¡Guita ETA!
Guita era una perra pastor alemán adiestrado con sus documentación en La Guardia civil con un número operativo.
En mis años destinado en el polvorín de Zaragoza, en la zona del Burgo de Ebro, la sombra de ETA estaba siempre presente. Aquel era un lugar sensible: toneladas de explosivos de todo tipo descansaban en los almacenes, y todos sabíamos que, de caer en manos equivocadas, el desastre sería incalculable.

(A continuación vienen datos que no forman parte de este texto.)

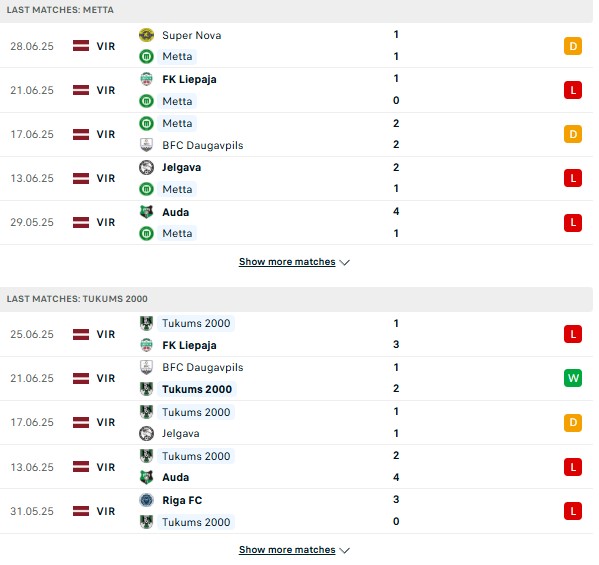This screenshot has width=599, height=565.
Task: Click VIR league label on 31.05.25 row
Action: point(106,511)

Yo trabajaba codo con codo con la Guardia Civil. Ellos, siempre en alerta, vivían el día a día con una disciplina férrea y una normativa rigurosa. Entre los compañeros de servicio había uno muy especial: Gita, una perra pastor alemán adiestrada en detección de explosivos. Tenía incluso su número operativo, como un agente más.

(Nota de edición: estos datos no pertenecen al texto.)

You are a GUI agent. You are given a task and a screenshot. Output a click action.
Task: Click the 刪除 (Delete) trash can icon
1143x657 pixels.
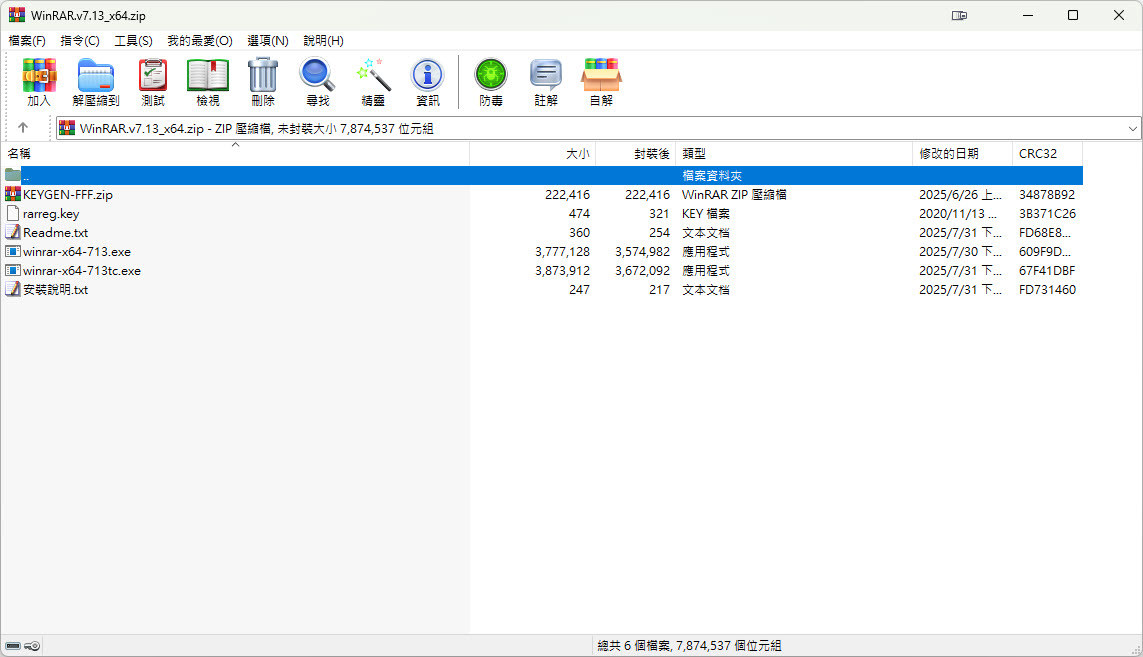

Rafael, su adiestrador y guardia civil especialista, solía bromear llamándola “Guita ETA” señalandome ya que soy Vasco. Guita mordía mis botas militares con verdadera rabia, y juro que llegaba a perforarme con sus colmillos la suela de mis botas. Y era pronunciar esas palabras y la perra se transformaba: corría inquieta, olfateaba cada rincón, se lanzaba hacia los almacenes como si supiera que allí estaba el peligro. La inteligencia de aquel animal era asombrosa; parecía entenderlo todo, como si llevara dentro el instinto de protegernos.
Yo era joven entonces. Mi hijo apenas tenía un año y medio, y más de una vez, al terminar la jornada, pensaba en los riesgos. No solo el de un ataque terrorista, sino también los accidentes fortuitos: una chispa, un fallo humano, un imprevisto podía bastar para que todo volara por los aires.
Por eso, cada vez que entraban los camiones, la atención era máxima. Obligábamos a colocarles apagachispas en los tubos de escape. Una simple chispa al arrancar podía convertir aquella rutina en un infierno. La tensión era parte de nuestro pan de cada día.
Mirando atrás, me impresiona recordar cómo la juventud me daba cierta inconsciencia: vivía con precaución, sí, pero también con esa ligereza de los veinte y tantos. Hoy lo veo distinto: aquel trabajo no solo era arriesgado, era también un ejercicio de confianza. Confiábamos en los protocolos, en los compañeros… y en Gita, la perra que parecía tener más olfato e intuición que muchos humanos.